1. What is our on-premises solution:
In the on-prem solution, customers can run our Deep Learning model on their own premises using our docker images. This creates a version of our API that is hosted on our customers' own servers.
Now, if you are unclear regarding what a docker is, we have you covered.
A docker is a set of platform as a service products that use OS-level virtualization to deliver software in packages called containers. Containers are isolated from one another and bundle their own software, libraries and configuration files; they can communicate with each other through well-defined channels.
A key pointer to note here is that customers retain their data since the storage occurs on their servers in an on-premises solution, and Nanonets doesn't store any data.
2. Hardware requirements overview:
Detailed hardware requirements can be found at the end of this document.
- 8 cpu, 32 GB (2 instances)
- 4 cpu, 16 GB, 1GPU (3 instances)
- On demand we need 1 instance of 4cpu, 16GB, 1GPU only used while training
- 450 GB storage
This is the recommended hardware, for any modifications to the following, please feel free to get in touch with our activation team.

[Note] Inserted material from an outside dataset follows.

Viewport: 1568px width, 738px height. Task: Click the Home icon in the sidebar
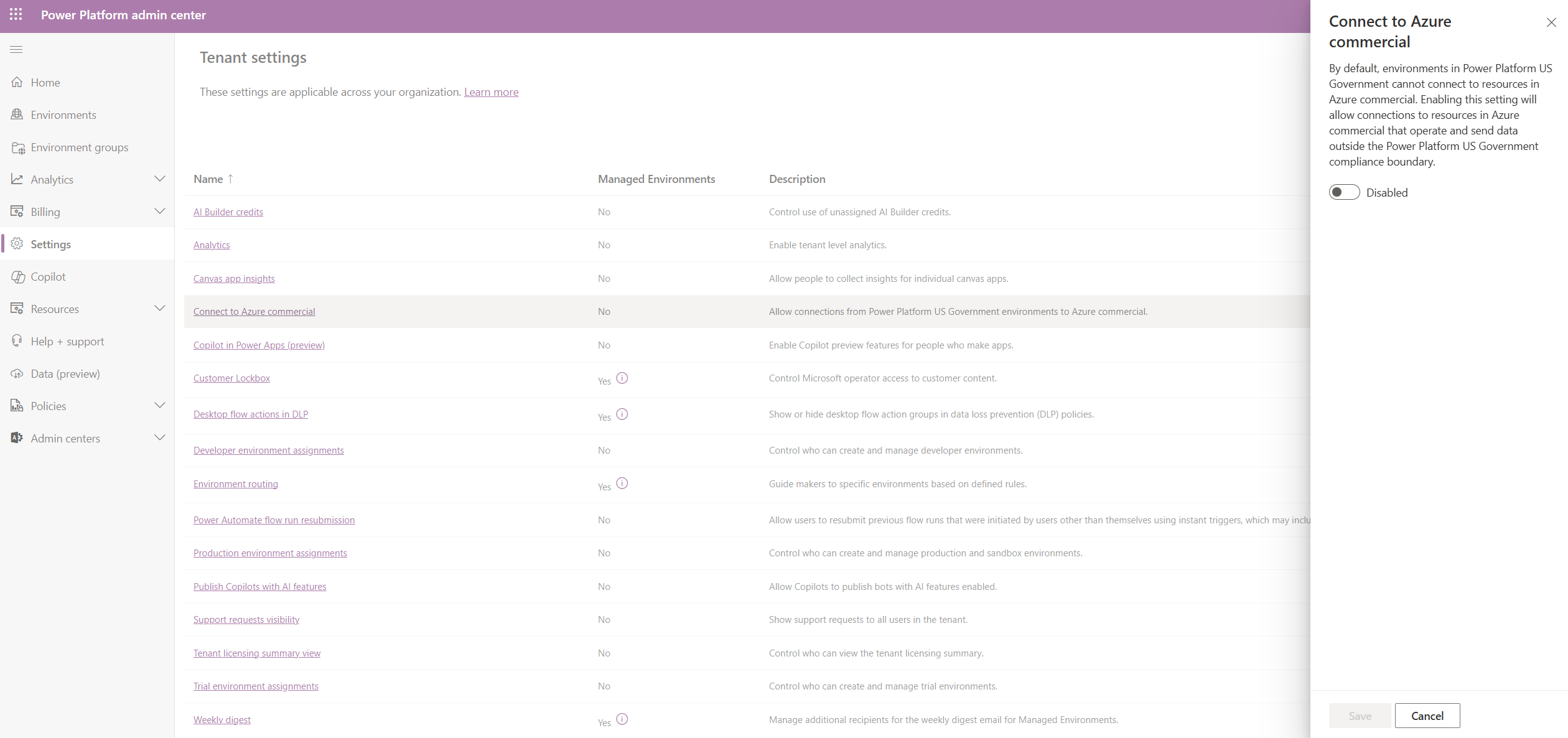[x=17, y=82]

3. Supported features in an on-premises solution:
- New model building and retraining
- API support for file upload and model prediction
- Pre trained models
- Usage Statistics
- SSO
- Workflows*
- Post processing
4. Architectural diagram:
The Standard NanoNets docker architecture diagram looks like the one below. It makes network requests for 3 purposes -
1. To fetch the docker image -This is required only during the installation phase.
2. To perform validity license checks - This happens frequently and is done to validate the expiry time of the contract. During this process, no data gets transferred to Nanonets Servers.
3. To extract the raw OCR text present on the image(pdf) - Since this is the customer's choice of OCR, the customer can decide to keep this within their network/region and no data gets transferred to Nanonets.
You can refer to Data Privacy of AWS Textract from here and Google Vision from here
Users can choose between the OCR engine of their choice: Amazon Textract or Google vision
Architecture diagrams for specific use-cases may vary slightly.
5. Hardware requirements detailed:
Option 1: Cluster
The following hardware is the minimum recommended requirement for on-prem deployment:
- 8-core CPU, 32GB ram instance (2 PODS)
- API service, Database
- AWS equivalent: t3.2xlarge (500 USD/month)
- API service, Database
- 4-core CPU, 16GB RAM, 16GB GPU memory with cuda compatible GPU (3 PODS min)
- Embedding service
- Compatible GPU's - https://developer.nvidia.com/cuda-gpus
- AWS equivalent: g4dn.xlarge (1150 USD/month)
- (On demand) 4-core CPU, 16GB RAM, 16GB GPU memory with cuda compatible GPU (1 POD min)
- Worker Service (this can be switched off whenever model is not being trained)
- Compatible GPU's - https://developer.nvidia.com/cuda-gpus
- AWS equivalent: g4dn.xlarge. (190 USD/month, assuming this is active for 15 days)
- If using kubernetes, this is required only on demand as k8s job when training is triggered
- Distributed Storage service
- AWS equivalent - S3, EFS (450 GB; 135 USD/month)
- GCP Equivalent - Google Files Store
- (Optional) Kubernetes cluster
- AWS equivalent: EKS
- (Optional) Docker registry
- AWS equivalent: ECR
Option 2. Prediction Docker
-
Option 2. Prediction Docker
- 4-core CPU, 16GB RAM
*Few flows might not be supported on-prem because of Infrastructure limitations.
*PODs can be increased based on load and latency req. For this, feel free to reach out to your Activation/CS manager.
*Workflow features aren't supported in option 2(Prediction docker)